“Clôture de l’amour” di Pascal Rambert

di / 18 aprile 2013

Chi amiamo quando amiamo? Cosa amiamo?
Uno spazio asettico, spoglio, gelido. Luci al neon e pareti bianche. Due gli attori sulla scena. Clôture de l’amour è un epilogo dalle note aspre e ruvide che mette completamente a nudo l’attore, lo spettatore, l’amore stesso.

Anna e Luca fanno il loro ingresso in una scena che già rappresenta quello che sono, quello che hanno da dirsi, quello che poi saranno. Non esiste dialogo, non esiste scambio di battute, ma solo un’esausta esternazione: le prime parole pronunciate da Luca danno inizio a un flusso ininterrotto in cui tutto si palesa senza alcun freno, in un monologo estenuante che può avere come unico epilogo il completo svuotamento di se stessi, il rovesciamento, il bouleversement (forse termine più adatto non esiste) della propria interiorità.

Chi amiamo quando amiamo? Cosa amiamo? Si può amare qualcuno, sì, ma probabilmente si ama soprattutto l’idea stessa di questo amore. Ed è qui che tutto viene messo in discussione dagli analitici ragionamenti di Luca, che sviscera ogni sfaccettatura del suo amore giunto al capolinea, e con una spietata freddezza ne spiega le ragioni all’inerme Anna. Lei trema, singhiozza silenziosamente e sembra cedere nella sua fermezza, ma ascolta immobile le parole di un uomo che ancora osa chiamarla «amore mio». Un amore de-costruito, un amore che è un mausoleo, così lo definisce Luca. Un mausoleo costruito da Anna, una finzione che si svela in ogni suo aspetto, fino a impedire agli amanti di riuscire a guardarsi ancora «nel bianco degli occhi», il che è probabilmente una delle più autentiche forme di finzione.

Il monologo di Luca viene interrotto da un momento di inaspettata normalità impersonato da un coro di bambini che intona “Bella” di Jovanotti. Due minuti che allentano la tensione, paradossalmente stranianti all’interno di quel vortice di parole nel quale siamo stati inghiottiti senza neanche accorgercene.

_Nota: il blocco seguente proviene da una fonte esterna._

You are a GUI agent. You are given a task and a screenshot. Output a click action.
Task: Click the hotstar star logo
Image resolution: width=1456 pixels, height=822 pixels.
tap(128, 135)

Ma il tempo di abituarsi non c’è, ed ecco che tocca ad Anna, così diversa, così irruente rispetto al suo compagno, Anna che smonta qualunque ragionamento o teoria, Anna che rade al suolo ogni concetto elaborato da Luca pochi minuti prima. Le sue parole sono viscerali, vengono dal suo ventre, sono state create dalla rabbia che solo l’impotenza davanti a un fatto come questo può creare. Ogni traccia di razionalità viene meno, per lasciare posto a una nervosa fisicità che diventa emblema di tutto quello che fino alla fine si è scelto di volersi tenere dentro.

Ad Anna non importa della sedia con i ricami rosa né dell’illustrazione settecentesca che Luca vuole a tutti i costi. Lei vuole ciò che a questi oggetti è legato, vuole il vivido ricordo di ogni dettaglio, vuole tenere con sé quelle piccole, apparentemente insignificanti cose che senza che ce ne accorgiamo finiscono da qualche parte, dimenticate.

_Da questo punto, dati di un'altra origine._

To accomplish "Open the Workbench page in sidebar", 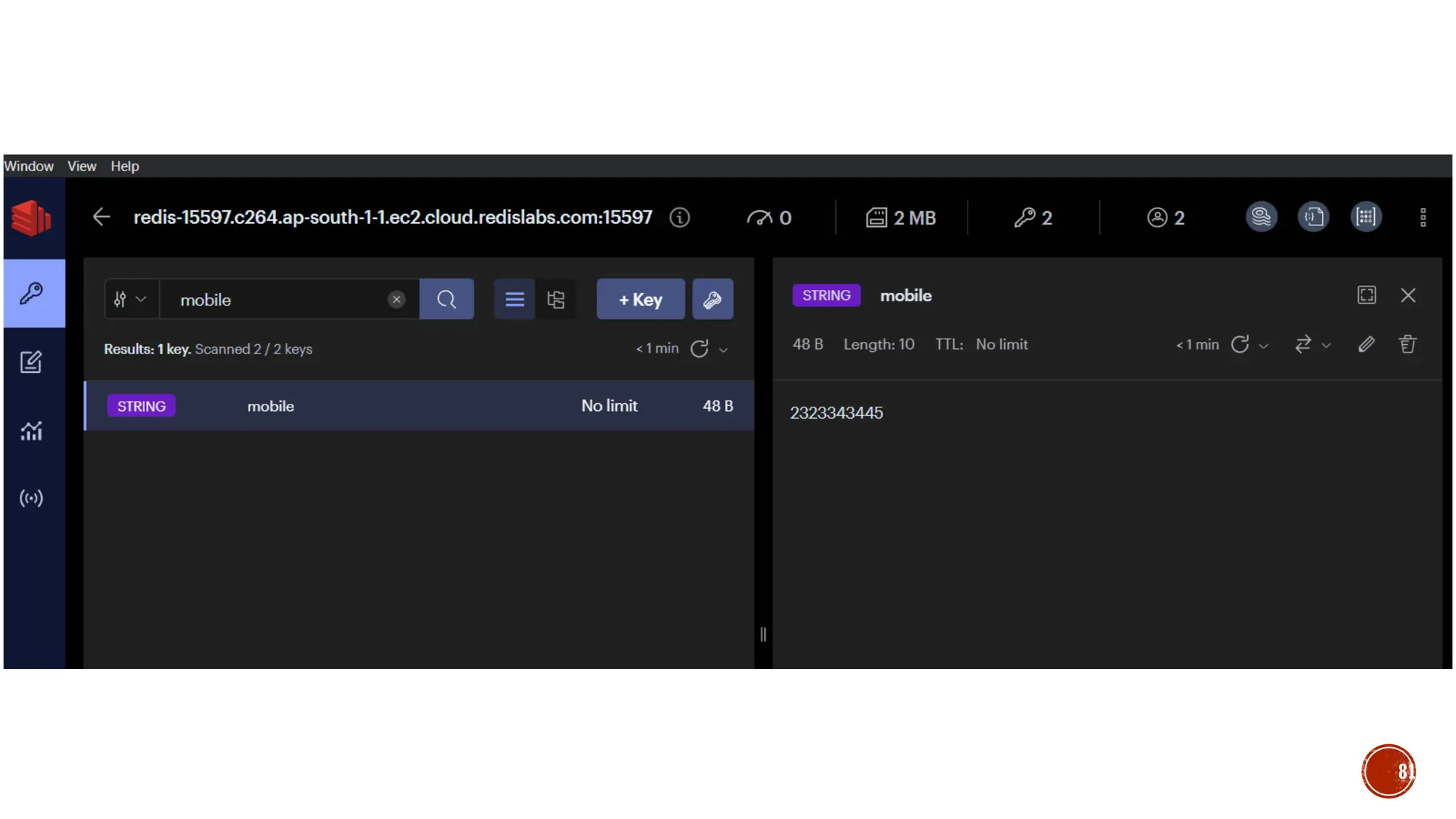I will point(31,363).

Le parole finiscono. I gesti nervosi, le lacrime, finiscono anche loro. Siamo di fronte a due esseri svuotati, uguali, nudi.

Uno spettacolo che lascia senza parole. Il testo di Clôture de l’amour nasce in francese, una lingua che riesce a essere allo stesso tempo dolce e spigolosa, a tratti tagliente. Coloro che hanno avuto l’occasione di vedere la versione originale (per esempio al festival Vie, Scena Contemporanea dell’anno scorso) potranno constatare che la traduzione italiana non delude, e la spietata raffica di emozioni alle quali siamo sottoposti è esattamente la stessa.

Allo spegnersi delle luci di scena lo spettatore resta semplicemente muto, immobile, esausto.


Clôture de l’amour
Testo e regia di Pascal Rambert
Traduzione di Bruna Filippi
Con Anna della Rosa, Luca Lazzareschi

Spettacolo andato in scena dal 3 al 14 aprile 2013 presso il Teatro Vascello di Roma.